ただし、英語が話せるだけだったら、帰国子女や海外留学経験者を雇った方が確実と考える企業も多いと思います。「経験」を重視する日本企業では尚更です。

(帰国子女や海外留学経験者とタメを張れるぐらいのぶっちぎりの英語力を持っていれば、もはや関係ないと思いますけどね。英語系YoutuberのAtsuさんも、日本に居ながらにして、高度な英語力を習得し、オーストラリアの会計事務所に就職しています)

 

しかし、それは、あくまでも企業に就職することを念頭に置くから、そういう結論になってしまうのであって、私は、目指すべきゴールは「就職」ではなく、「起業」とかでも良いと思っています。

ホリエモンこと堀江氏も、「ニートこそ起業しろ!」と自論を唱えられています。

horiemon.com

 

私も、この意見には大賛成です。

英語が出来れば、日本なんか比にならないぐらい規模がデカい海外マーケットも視野に入れて、ビジネスを展開できます。日本人がなかなか切り込んでいけないマーケットにもチャレンジできるわけです。まさにグローバル社会を切り開くための「日本の切り札」でしょう?

 

しかし、「働いたこともないのに、起業なんて無理」「まずはアルバイトから」などと、頭でっかちなお役所の人間たちは考えていて、ニート・引きこもりの人たちを既存の就労支援の枠組みの中でしかサポートしようとしません。

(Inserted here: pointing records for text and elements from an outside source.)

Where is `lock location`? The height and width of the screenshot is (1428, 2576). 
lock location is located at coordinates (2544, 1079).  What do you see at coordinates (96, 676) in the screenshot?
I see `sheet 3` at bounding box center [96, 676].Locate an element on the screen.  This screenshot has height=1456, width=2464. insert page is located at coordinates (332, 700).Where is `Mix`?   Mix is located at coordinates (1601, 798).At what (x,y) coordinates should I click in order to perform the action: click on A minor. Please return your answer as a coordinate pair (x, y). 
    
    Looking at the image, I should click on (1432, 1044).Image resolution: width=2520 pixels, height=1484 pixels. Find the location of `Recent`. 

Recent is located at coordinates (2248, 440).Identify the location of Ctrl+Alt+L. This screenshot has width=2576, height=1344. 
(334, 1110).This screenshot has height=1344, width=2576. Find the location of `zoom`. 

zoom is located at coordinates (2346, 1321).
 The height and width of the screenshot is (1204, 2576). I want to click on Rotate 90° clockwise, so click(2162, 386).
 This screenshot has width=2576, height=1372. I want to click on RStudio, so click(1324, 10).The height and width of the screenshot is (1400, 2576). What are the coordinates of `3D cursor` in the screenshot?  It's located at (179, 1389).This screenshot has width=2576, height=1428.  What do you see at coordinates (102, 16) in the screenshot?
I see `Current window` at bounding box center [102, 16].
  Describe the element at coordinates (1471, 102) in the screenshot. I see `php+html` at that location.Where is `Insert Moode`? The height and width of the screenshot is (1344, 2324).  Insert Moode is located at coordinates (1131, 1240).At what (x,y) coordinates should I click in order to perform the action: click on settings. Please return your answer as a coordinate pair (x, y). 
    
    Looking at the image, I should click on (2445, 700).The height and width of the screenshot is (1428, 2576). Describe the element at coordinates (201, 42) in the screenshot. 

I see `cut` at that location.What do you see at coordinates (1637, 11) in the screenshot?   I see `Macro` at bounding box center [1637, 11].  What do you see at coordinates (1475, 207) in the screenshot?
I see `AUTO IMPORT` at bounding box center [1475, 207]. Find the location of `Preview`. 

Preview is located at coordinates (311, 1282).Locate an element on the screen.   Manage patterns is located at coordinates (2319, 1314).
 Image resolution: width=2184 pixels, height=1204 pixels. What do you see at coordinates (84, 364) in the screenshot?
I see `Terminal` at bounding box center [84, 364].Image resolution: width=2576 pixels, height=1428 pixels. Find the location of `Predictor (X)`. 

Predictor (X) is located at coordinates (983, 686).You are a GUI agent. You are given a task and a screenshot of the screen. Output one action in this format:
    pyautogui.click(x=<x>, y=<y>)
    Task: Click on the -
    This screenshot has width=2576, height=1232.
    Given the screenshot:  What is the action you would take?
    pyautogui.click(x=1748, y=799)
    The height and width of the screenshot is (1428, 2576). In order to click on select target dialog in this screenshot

もちろん、精神的な障害などを抱えている人に対して、自立支援を行うことは必要なんですけど、精神的・社会的に自立させて、人手が足りていないブラック業界にぶち込む…というような底辺の扱いをして、「無価値」というレッテルを貼ってるのは、紛れもなく国や自治体じゃないかと思います(しかも、そういう就労支援は大抵「39歳まで」です)。

 

あのさ。日本社会からはみ出してしまった人達を、なぜ無理やりもう一度日本社会の歯車に戻そうとするのさ?それが合わないから、引きこもってしまったわけでしょう?

レールから外れてしまったのであれば、とことん外れれば良い。とことん突き抜けた人材になってもらえれば良い。そういう発想はないのかな。ニートの語学留学支援とか、ニートの創業支援とかドンドンやれば良いじゃん。そう強く思います。

(もう既にやっているという自治体さんがいらっしゃったらすみません。私の知識不足です)

 

おわりに

上述のとおり、個人的には、ニート・引きこもりの人には「時間」というアドバンテージが存在するのに、他の社会人と同じゴールを目指そうとさせるから無理が生じているように思えます。

そうすると、どうしても「価値が無い」ということになってしまう。同じことができないからです。しかし、そうじゃない。彼らにしか発揮できない価値は絶対にある。視点を変えれば、ニート・引きこもりの人たちだって、「日本の貴重な人的資源」になりえます。私からすれば、ニート・引きこもりの人たちは、ある意味「無敵の人」なのです。

 

*1:親が子どもの年金保険料を支払っていることが前提。